## Provided data
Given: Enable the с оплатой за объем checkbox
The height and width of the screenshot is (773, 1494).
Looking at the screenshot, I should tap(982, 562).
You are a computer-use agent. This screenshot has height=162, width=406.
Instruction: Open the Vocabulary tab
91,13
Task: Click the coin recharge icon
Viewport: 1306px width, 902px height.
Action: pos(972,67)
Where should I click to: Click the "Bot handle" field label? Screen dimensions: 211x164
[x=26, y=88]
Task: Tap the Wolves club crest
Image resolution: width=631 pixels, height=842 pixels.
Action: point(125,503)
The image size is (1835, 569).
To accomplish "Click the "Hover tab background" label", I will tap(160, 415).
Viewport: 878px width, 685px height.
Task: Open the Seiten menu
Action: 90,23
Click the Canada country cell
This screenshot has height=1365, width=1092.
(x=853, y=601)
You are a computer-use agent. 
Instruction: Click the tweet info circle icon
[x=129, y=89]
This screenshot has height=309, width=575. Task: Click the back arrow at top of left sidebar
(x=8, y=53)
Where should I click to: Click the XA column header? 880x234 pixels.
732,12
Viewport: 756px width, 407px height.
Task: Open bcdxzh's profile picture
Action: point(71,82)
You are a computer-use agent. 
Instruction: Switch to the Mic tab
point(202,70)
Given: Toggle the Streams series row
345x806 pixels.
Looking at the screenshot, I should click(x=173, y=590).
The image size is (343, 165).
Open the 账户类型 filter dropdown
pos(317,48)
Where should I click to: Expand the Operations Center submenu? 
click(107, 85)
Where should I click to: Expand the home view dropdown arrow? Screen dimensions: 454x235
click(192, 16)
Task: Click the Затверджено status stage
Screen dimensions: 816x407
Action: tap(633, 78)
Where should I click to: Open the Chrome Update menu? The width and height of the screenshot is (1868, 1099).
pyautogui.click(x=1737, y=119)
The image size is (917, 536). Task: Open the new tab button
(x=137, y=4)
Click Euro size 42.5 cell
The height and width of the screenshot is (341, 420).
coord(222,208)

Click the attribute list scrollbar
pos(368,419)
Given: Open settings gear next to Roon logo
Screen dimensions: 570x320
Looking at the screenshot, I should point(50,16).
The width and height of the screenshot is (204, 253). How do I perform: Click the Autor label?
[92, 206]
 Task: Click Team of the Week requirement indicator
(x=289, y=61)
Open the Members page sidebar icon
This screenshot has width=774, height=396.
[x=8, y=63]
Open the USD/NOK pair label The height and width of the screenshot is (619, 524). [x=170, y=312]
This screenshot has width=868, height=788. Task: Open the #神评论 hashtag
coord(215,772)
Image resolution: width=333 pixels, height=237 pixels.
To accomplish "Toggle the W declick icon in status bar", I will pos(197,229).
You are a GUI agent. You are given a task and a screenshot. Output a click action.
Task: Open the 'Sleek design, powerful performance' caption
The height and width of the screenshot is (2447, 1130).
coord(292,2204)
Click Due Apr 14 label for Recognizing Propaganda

## Work to be completed
Please retype each entry above exactly as it is written.

## Written response
Given: Enable the с оплатой за объем checkbox
The height and width of the screenshot is (773, 1494).
Looking at the screenshot, I should tap(982, 562).
You are a computer-use agent. This screenshot has height=162, width=406.
Instruction: Open the Vocabulary tab
91,13
Task: Click the coin recharge icon
Viewport: 1306px width, 902px height.
Action: pos(972,67)
Where should I click to: Click the "Bot handle" field label? Screen dimensions: 211x164
[x=26, y=88]
Task: Tap the Wolves club crest
Image resolution: width=631 pixels, height=842 pixels.
Action: point(125,503)
The image size is (1835, 569).
To accomplish "Click the "Hover tab background" label", I will tap(160, 415).
Viewport: 878px width, 685px height.
Task: Open the Seiten menu
Action: 90,23
Click the Canada country cell
This screenshot has height=1365, width=1092.
(x=853, y=601)
You are a computer-use agent. 
Instruction: Click the tweet info circle icon
[x=129, y=89]
This screenshot has height=309, width=575. Task: Click the back arrow at top of left sidebar
(x=8, y=53)
Where should I click to: Click the XA column header? 880x234 pixels.
732,12
Viewport: 756px width, 407px height.
Task: Open bcdxzh's profile picture
Action: point(71,82)
You are a computer-use agent. 
Instruction: Switch to the Mic tab
point(202,70)
Given: Toggle the Streams series row
345x806 pixels.
Looking at the screenshot, I should click(x=173, y=590).
The image size is (343, 165).
Open the 账户类型 filter dropdown
pos(317,48)
Where should I click to: Expand the Operations Center submenu? 
click(107, 85)
Where should I click to: Expand the home view dropdown arrow? Screen dimensions: 454x235
click(192, 16)
Task: Click the Затверджено status stage
Screen dimensions: 816x407
Action: tap(633, 78)
Where should I click to: Open the Chrome Update menu? The width and height of the screenshot is (1868, 1099).
pyautogui.click(x=1737, y=119)
The image size is (917, 536). Task: Open the new tab button
(x=137, y=4)
Click Euro size 42.5 cell
The height and width of the screenshot is (341, 420).
coord(222,208)

Click the attribute list scrollbar
pos(368,419)
Given: Open settings gear next to Roon logo
Screen dimensions: 570x320
Looking at the screenshot, I should point(50,16).
The width and height of the screenshot is (204, 253). How do I perform: Click the Autor label?
[92, 206]
 Task: Click Team of the Week requirement indicator
(x=289, y=61)
Open the Members page sidebar icon
This screenshot has width=774, height=396.
[x=8, y=63]
Open the USD/NOK pair label The height and width of the screenshot is (619, 524). [x=170, y=312]
This screenshot has width=868, height=788. Task: Open the #神评论 hashtag
coord(215,772)
Image resolution: width=333 pixels, height=237 pixels.
To accomplish "Toggle the W declick icon in status bar", I will pos(197,229).
You are a GUI agent. You are given a task and a screenshot. Output a click action.
Task: Open the 'Sleek design, powerful performance' caption
The height and width of the screenshot is (2447, 1130).
coord(292,2204)
Click Due Apr 14 label for Recognizing Propaganda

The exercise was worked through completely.